Who's your navigation for?
A perfect example of a common navigation problem by xkcd.
Who is your navigation for?
The specific, but diverse populations within a University have caused some horrible navigation choices. Who's your audience? If a University directs their navigation towards your students, the faculty can't find anything. If they direct it towards the faculty, the students can't find anything. That's not even considering other audiences like parents, sports fans, and potential students.
It's not a problem specific to Universities, they just make a great scapegoat. The same problem can be seen in much simpler sites. The audience the site design was targeted to, and the real audience aren't always the same group of people.
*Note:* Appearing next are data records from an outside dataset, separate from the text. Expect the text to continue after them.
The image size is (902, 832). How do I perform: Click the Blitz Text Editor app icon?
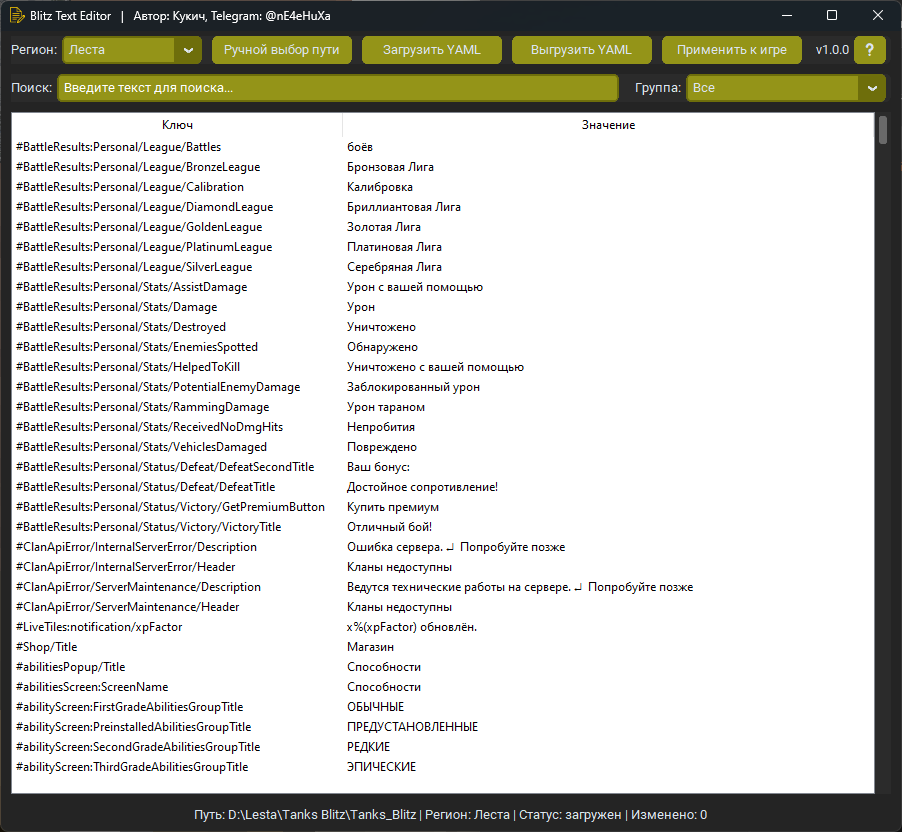[x=17, y=16]
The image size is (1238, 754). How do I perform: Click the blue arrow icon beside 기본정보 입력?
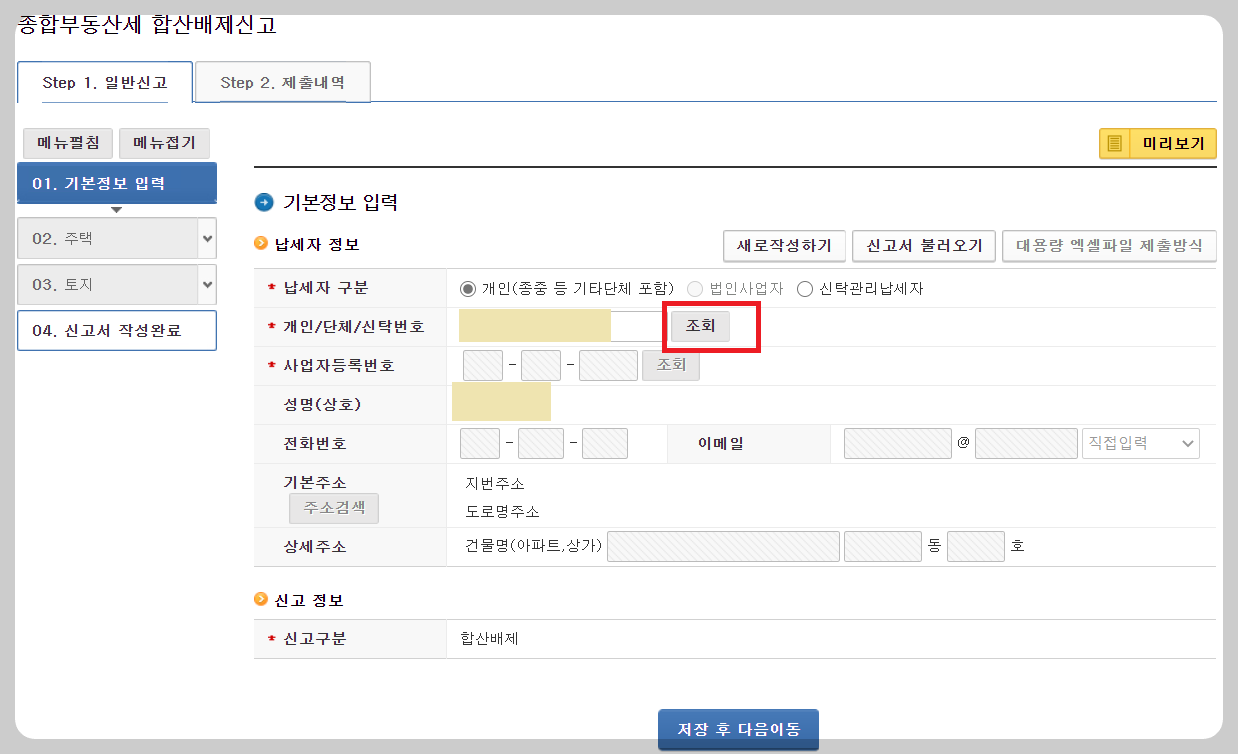(264, 202)
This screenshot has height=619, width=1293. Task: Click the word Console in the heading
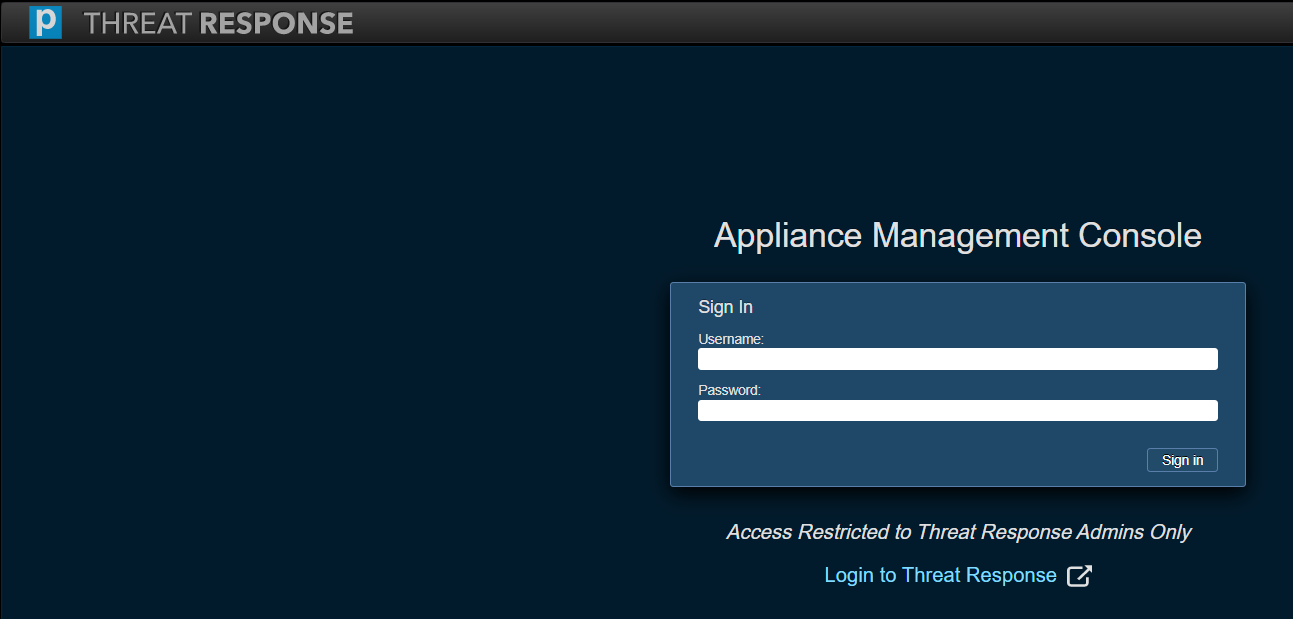pos(1139,236)
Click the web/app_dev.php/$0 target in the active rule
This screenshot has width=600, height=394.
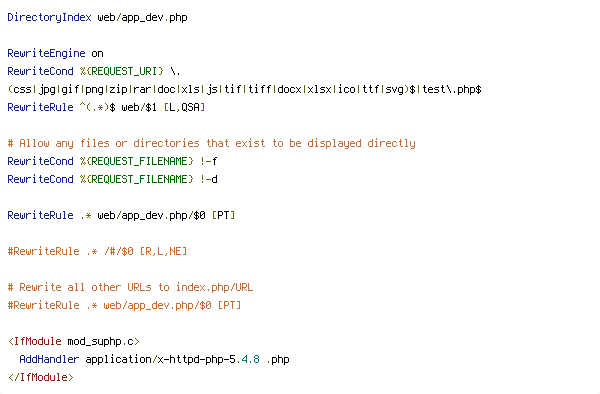152,215
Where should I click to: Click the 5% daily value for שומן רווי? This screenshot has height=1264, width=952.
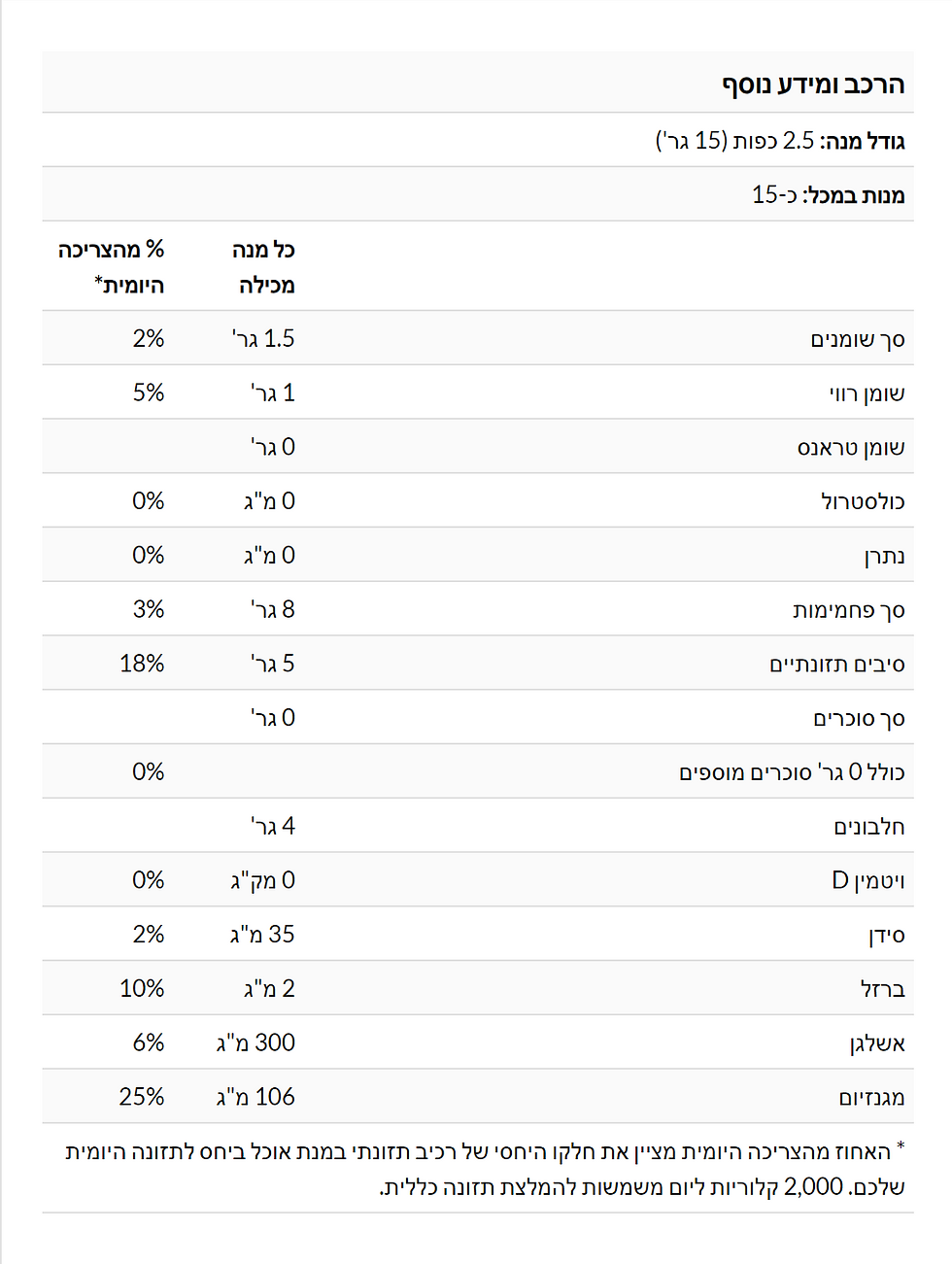(149, 393)
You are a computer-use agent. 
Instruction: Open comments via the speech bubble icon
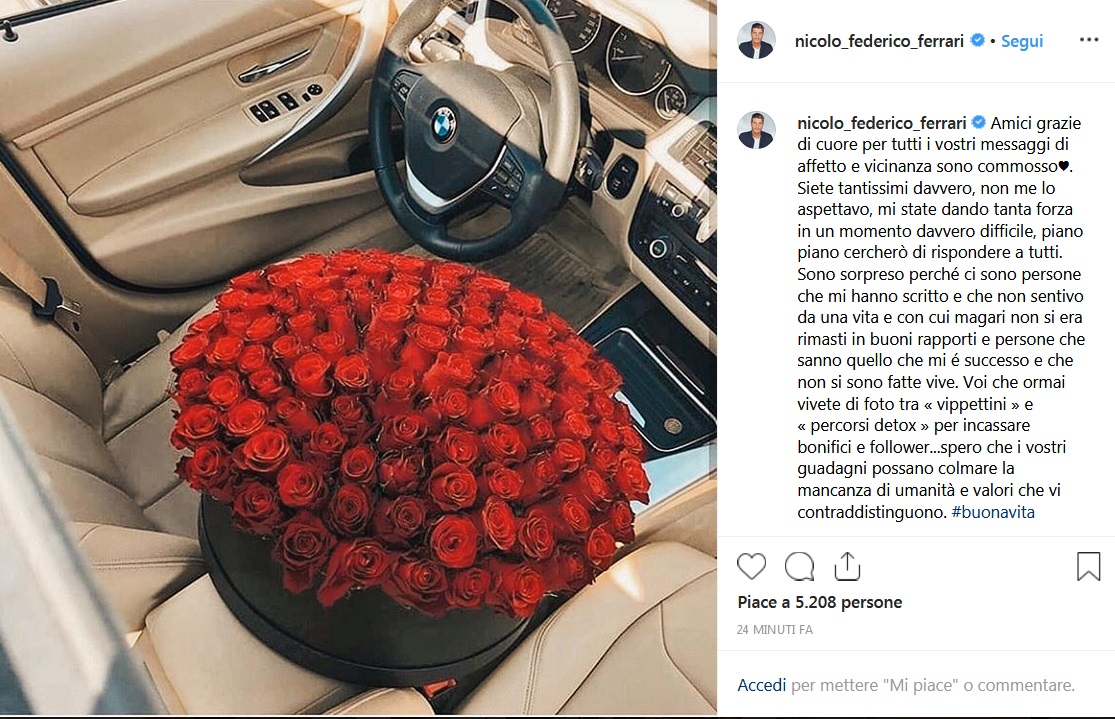[799, 567]
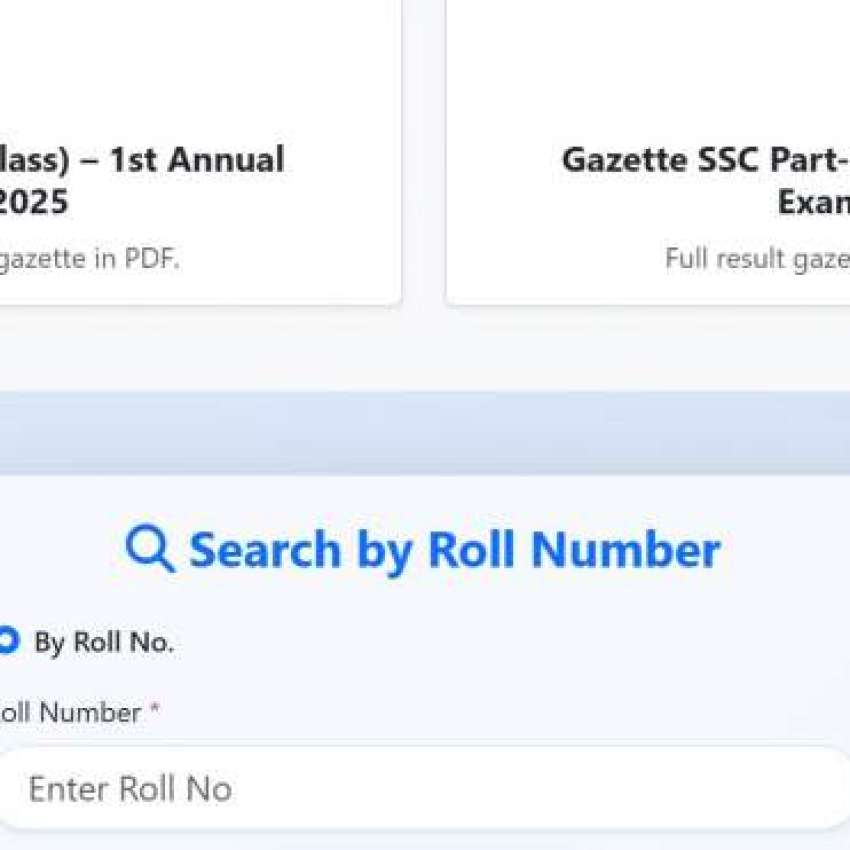Image resolution: width=850 pixels, height=850 pixels.
Task: Click the blank top of Gazette SSC card
Action: (x=650, y=60)
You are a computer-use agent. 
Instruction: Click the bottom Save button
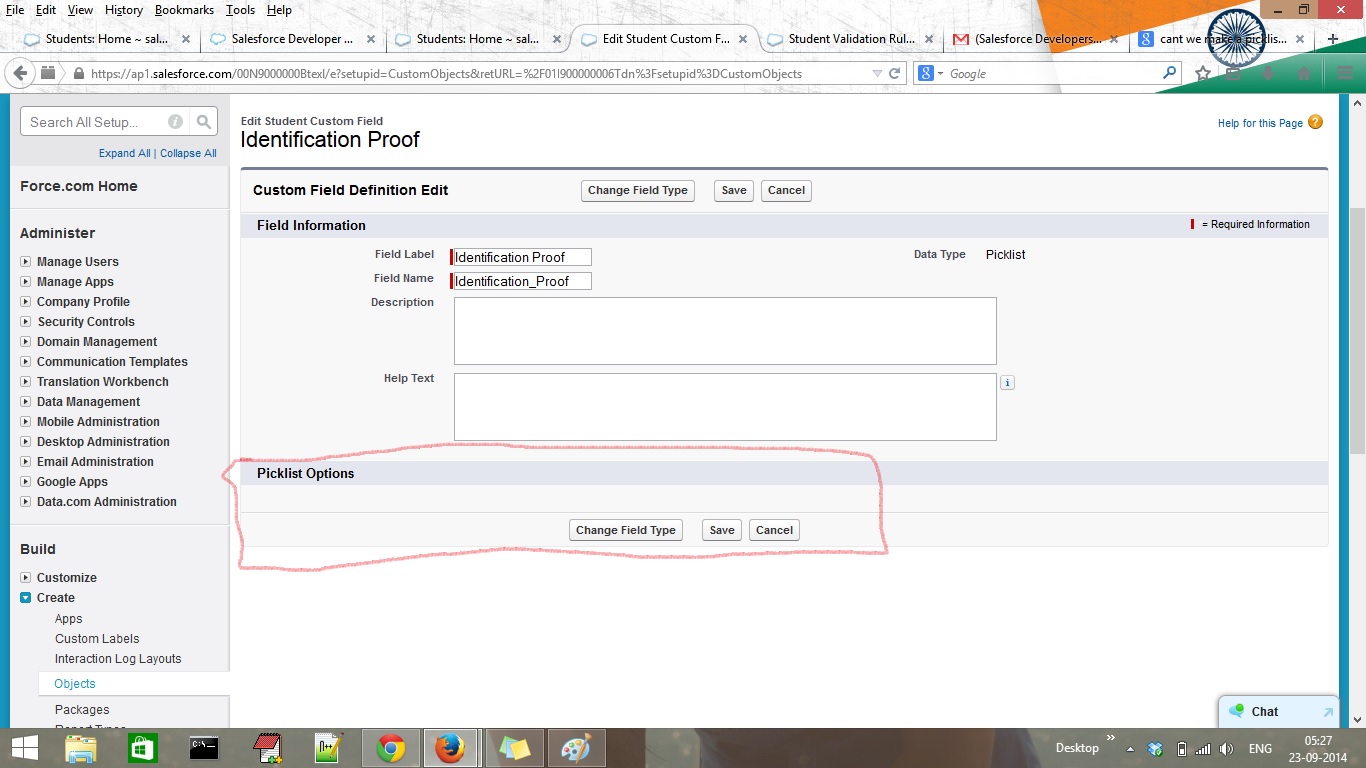tap(721, 531)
Who was your site designed for? Did you target the right audience? Do you have more than one audience? Are they different enough that it would require compromises be made with aspects of the site like navigation? In the case of Universities, they may even be diverse enough to require different site structure or navigation. State government sites can be the same way. A number of state sites have taken to dividing their home page by audience and giving each audience their own version of the home page. The Delaware state government site is a reasonable example. They use tabs for each primary audience.
It's unlikely that a personal or small business site would need to go to this extreme, but it is very possible that you're not targeting the right audience. Take a moment and pretend to be a member of your primary audience. Look at your site as if you'd never seen it before. Does the organization and navigation make sense? You might like what you see, but you might be surprised too. Good luck.